- What the exercise asks
Reproduce every one of the entries below word for word, omitting the pictures from your answer.

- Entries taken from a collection
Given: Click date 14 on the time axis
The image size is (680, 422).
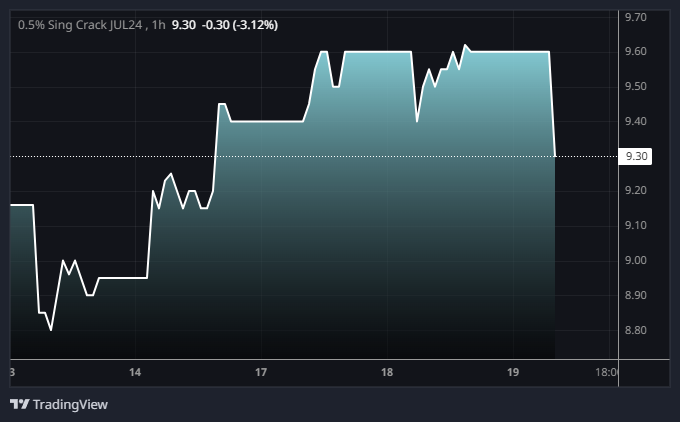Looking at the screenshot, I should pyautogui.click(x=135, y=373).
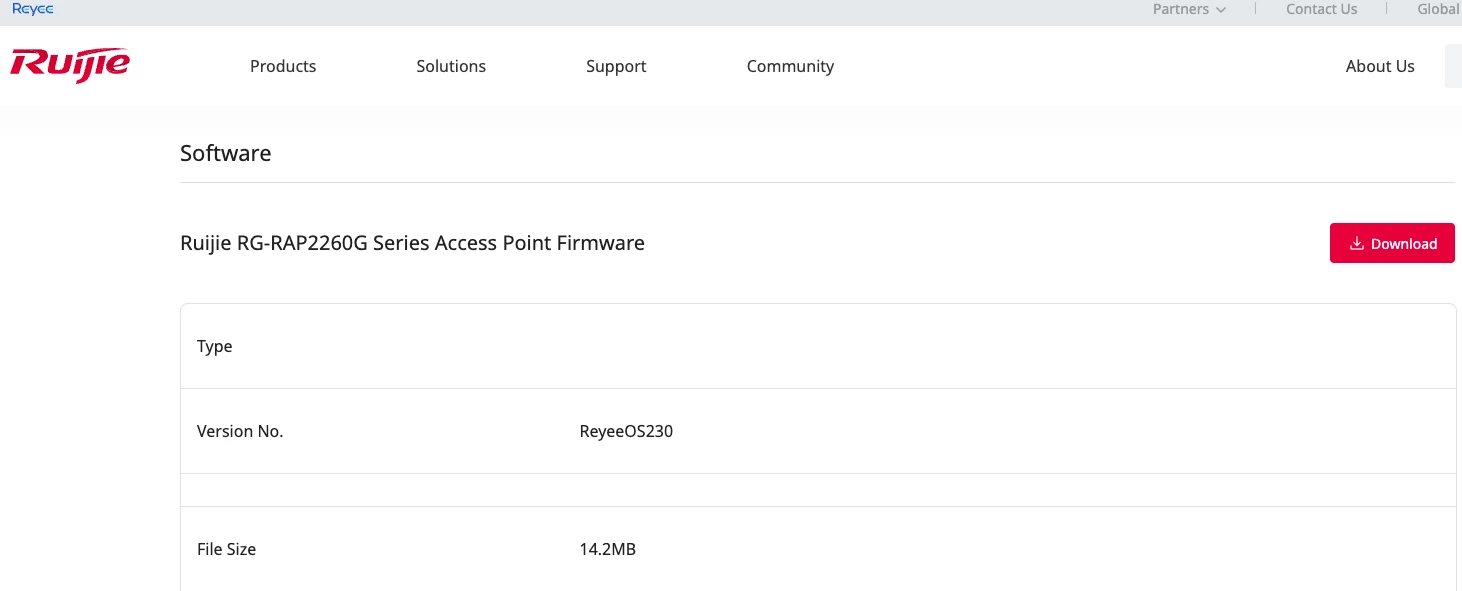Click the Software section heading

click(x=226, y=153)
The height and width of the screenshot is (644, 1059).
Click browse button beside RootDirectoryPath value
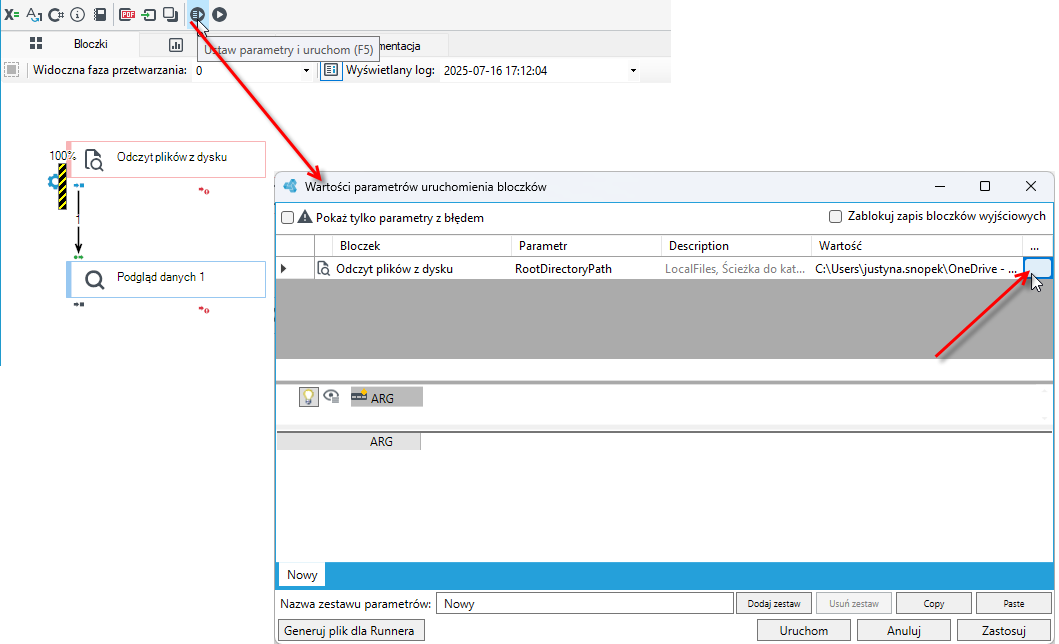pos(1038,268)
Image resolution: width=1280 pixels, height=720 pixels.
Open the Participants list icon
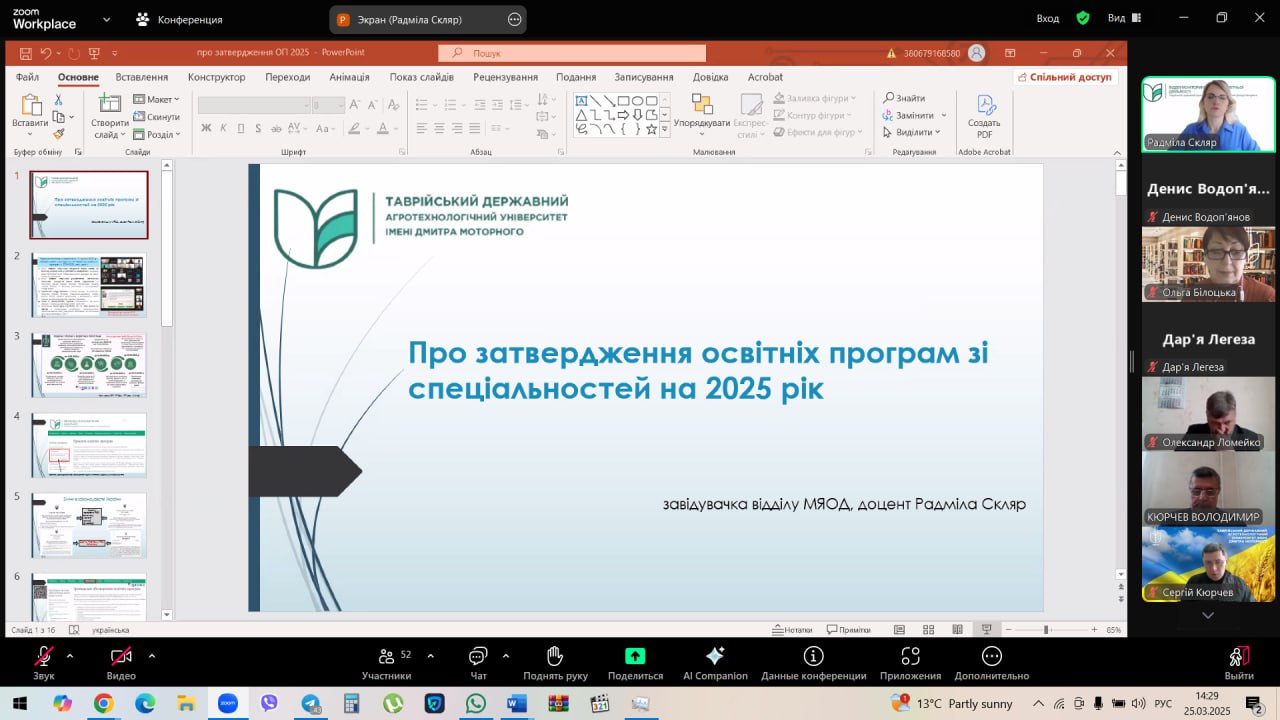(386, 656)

- Right answer
Given: Click date 14 on the time axis
The image size is (680, 422).
Looking at the screenshot, I should pyautogui.click(x=135, y=373).
Click the Software section heading

click(x=226, y=153)
The height and width of the screenshot is (644, 1059).
Click browse button beside RootDirectoryPath value
pos(1038,268)
Image resolution: width=1280 pixels, height=720 pixels.
Open the Participants list icon
(386, 656)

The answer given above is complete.